James Baldwin I Am Not Your Negro.
Dan Budnik—Courtesy Magnolia Pictures
By Stephanie Zacharek
February 3, 2017

In an era when civilized discourse has gone the way of the flip phone, novelist, essayist and playwright James Baldwin—as heard and seen in Raoul Peck’s bracing documentary I Am Not Your Negro—is like an ambassador from a lost time. The movie is an imagining of an ambitious book Baldwin started to write but never completed, a work that was to be titled Remember This House, tracing the lives and legacies of three of his closest friends, Medgar Evers, Malcolm X and Martin Luther King Jr. Baldwin had completed only 30 pages of the book by the time he died in 1987. Peck obtained the notes for the manuscript from Baldwin’s estate, and has woven them into a compelling document that works as a mini-history of black racial identity in America from the mid- to late-20th century and beyond. All of the language in the film is Baldwin’s own: He himself appears in clips from TV or in taped footage of some of his appearances. And Samuel L. Jackson reads the excerpts from Baldwin’s manuscript, capturing the elegance and directness of the author’s language with his own distinctive, velvety voice.

I Am Not Your Negro lays out the historical and personal threads connecting Evers, the resolute activist who was gunned down by a segregationist in his carport in view of his wife and children, Malcolm X, assassinated by three members of the Nation of Islam after he’d broken his ties with the group, and King, whose approach to nonviolent protest shaped the Civil Rights Movement until his murder at the hands of James Earl Ray. It also cuts a window into Baldwin’s friendships with these three men, showing how their work helped shape his thinking. To trace the outline of these entwined stories, Peck combines vintage and modern footage—from ’60s news clips to civilian cellphone videos of police brutality—to show how far we only think we’ve come in these 50-odd years. Footage showing Martin Luther King marching with some of his cohorts, being greeted by jeering young white men in crew cuts, some of them holding banners marked with crude swastikas, looks distressingly timely. We know King is gone, but the yelling onlookers don’t look all that different from some we see in news clips today, angry individuals certain that their rights as white people are being subverted.

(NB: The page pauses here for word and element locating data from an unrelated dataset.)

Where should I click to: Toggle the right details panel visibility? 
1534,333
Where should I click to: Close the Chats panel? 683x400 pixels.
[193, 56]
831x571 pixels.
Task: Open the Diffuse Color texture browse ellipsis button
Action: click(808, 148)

But if I Am Not Your Negro is laced with moments of anger, it isn’t an inherently angry film. Peck’s aim seems to be to reintroduce Baldwin and his way of thinking to the world. Not that Baldwin is forgotten, but sometimes we need a bold red arrow to help us redirect our thinking, especially in a media world as cluttered and noisy as ours. Peck captures all that’s galvanizing and forceful about Baldwin’s words and demeanor. In the film Baldwin speaks, through his writings, of living in Paris in the late 1950s and seeing a newspaper photograph of a young black woman, 15-year-old Dorothy Counts, being taunted and spit upon by white youths on her way to her newly integrated school in Charlotte, N.C. “There was unutterable pride, tension and anguish in that girl’s face as she approached the halls of learning, with history jeering at her back. It made me furious. It filled me with both hatred and pity. And it made me ashamed. Some one of us should have been there with her.” Baldwin knew he needed to return to the United States. “Everybody else was paying their dues. And it was time I went home and paid mine.”

Baldwin did return, working alongside his friends in the fight for Civil Rights, though he notes that he always knew he was really just a witness: “I was never in town to stay.” But perhaps that state of not-quite-belonging is what makes Baldwin’s observations so resonant for all times, not just his own. I Am Not Your Negro includes footage from a 1963 television panel featuring King, Malcolm X and Baldwin. “There are days, and this is one of them, when you wonder what your role is in this country, and what your future is in it,” Baldwin says at one point. “How, precisely, are you going to reconcile yourself to your situation here, and how are you going to communicate to the vast, heedless, unthinking, cruel white majority that you are here?” He caps that question with an observation so eloquent that it takes a moment to grasp the anguish at its core: “I’m terrified at the moral apathy, at the death of the heart, which is happening in my country.” The words “my country” are the clincher. Even if the place you were born, the place you will always call home, doesn’t have the power to break you, there’s no guarantee it will never break your heart.